Social justice advocate Mpho Letima, founder of the Gender Entrepreneurship & Media Institute, tells the FM Lesotho will
continue to face challenges until women are empowered to create their own jobs and run their own factories. As long as there is no local ownership in factories, and the variety of goods produced is not widened, the country’s economy — and its people — will remain vulnerable, Letima says.
“I encourage the retrenched women to come together and start income-generating projects. It does not matter starting small; what is important is that they are self-reliant. Retrenchments are not new — we have been here before and we must look for permanent solutions and change our story.”
Former trade & industry principal secretary Majakathata Mokoena-Thakhisi also highlights the importance of local ownership.
“It is unfortunate that the government does not have a say in the textile factories. I am sure if the factories were locally owned, the government would be in a better position to negotiate deals that would ensure that Basotho do not lose their jobs,” he says.
“The government was supposed to buy shares in the factories a long time ago,” he adds — but little seems to have come of this.

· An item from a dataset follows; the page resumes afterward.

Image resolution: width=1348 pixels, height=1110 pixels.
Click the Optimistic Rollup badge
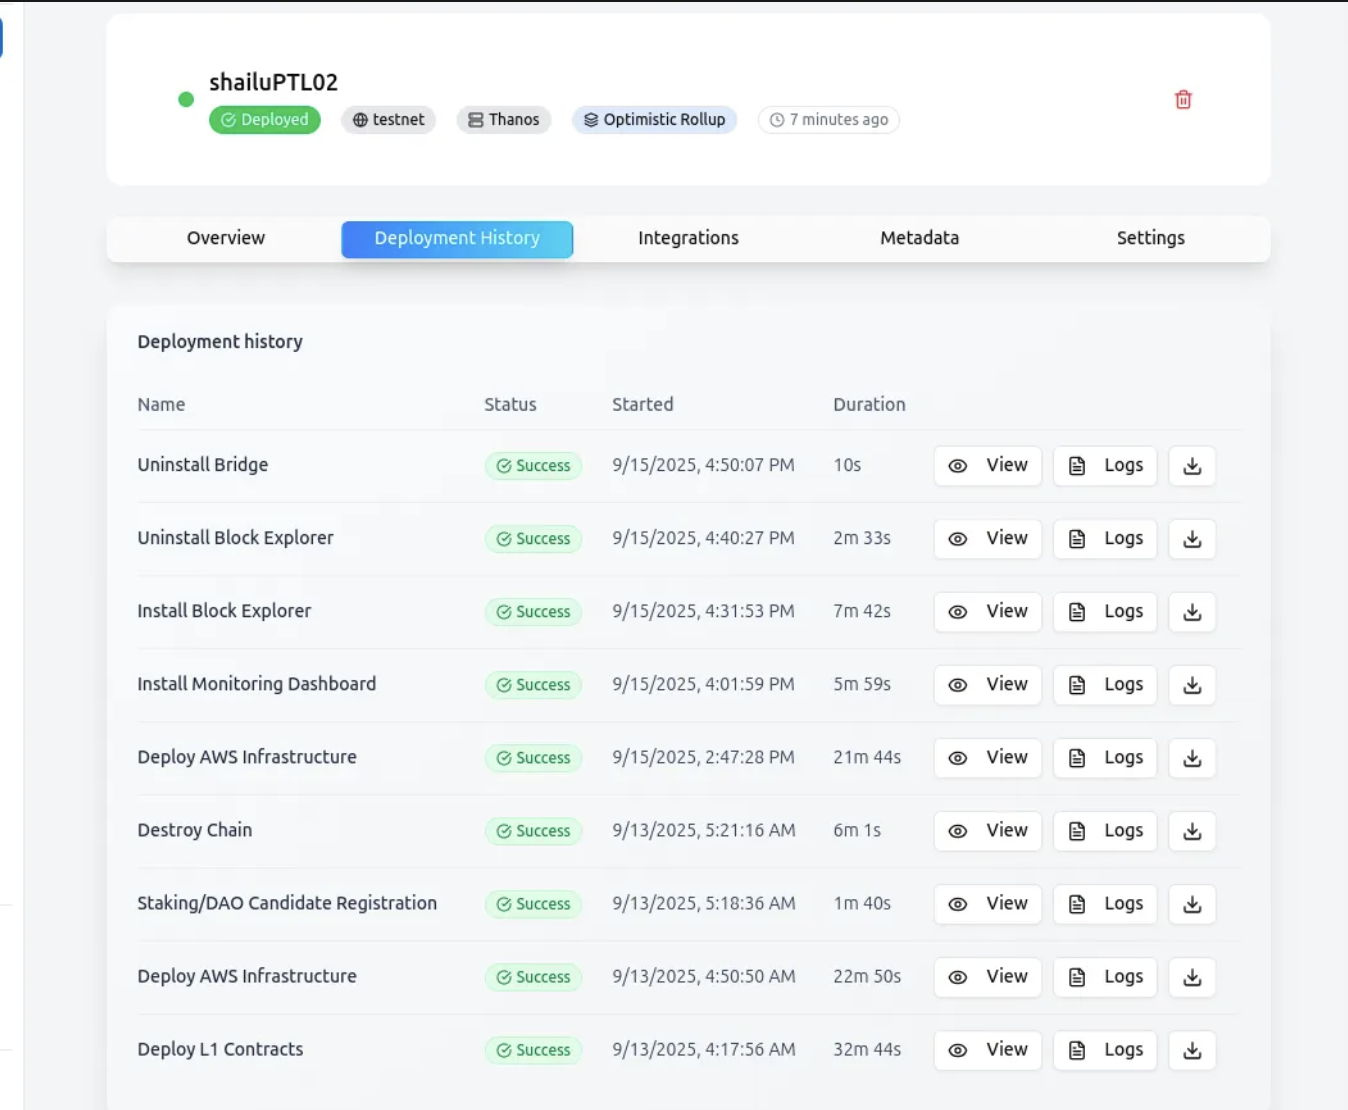coord(655,120)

Approached for comment, trade & industry minister Thabiso Molapo referred questions to the Lesotho National Development Corp (LNDC). Its spokesperson, Tiisetso Moremoholo, in turn referred the FM to a statement issued in August that said the LNDC was “troubled by the downscaling of operations by key players, which has resulted in considerable job losses. In an endeavour to save these jobs, the corporation has engaged the companies that have downsized their operations through sizeable layoffs.”
It’s working to improve the investment environment, and “wishes to assure workers and the public that it is exploring all avenues to preserve and create new jobs for those who have been retrenched, through operationalising expansion projects in its pipeline”.
In part, that is likely to include completion of the Ha Belo Industrial Estate in the ButhaButhe district, and phase 3 of the Tikoe development in Maseru. Both projects involve the construction of factory shells, which the LNDC expects will be occupied by textile and other manufacturing companies. But given low demand from Lesotho’s traditional markets, it remains to be seen if these will simply become white elephants.
As for the beleaguered workers, the government did provide some relief when factories were temporarily shuttered to comply with lockdown regulations in 2020: a payment of R800 a month from June to August of that year. Now, with companies permanently closed, retrenched workers are having to find income elsewhere, including in SA, says Mohaneng Mokaoane, secretary-general of the Lentsoe La Sechaba Workers Union.
“The retrenched workers are being forced to cross into SA to look for work without work permits,” Mokaoane says. “Working as an illegal migrant is tough because employers tend to exploit them … they will not even report exploitation for fear of being caught out and deported back to Lesotho.”
Mohale may well be one such worker. Unable to make ends meet from her vending business, she’s considering trying her luck in SA. “I don’t have a work permit,” she says. “I will have to go there illegally.”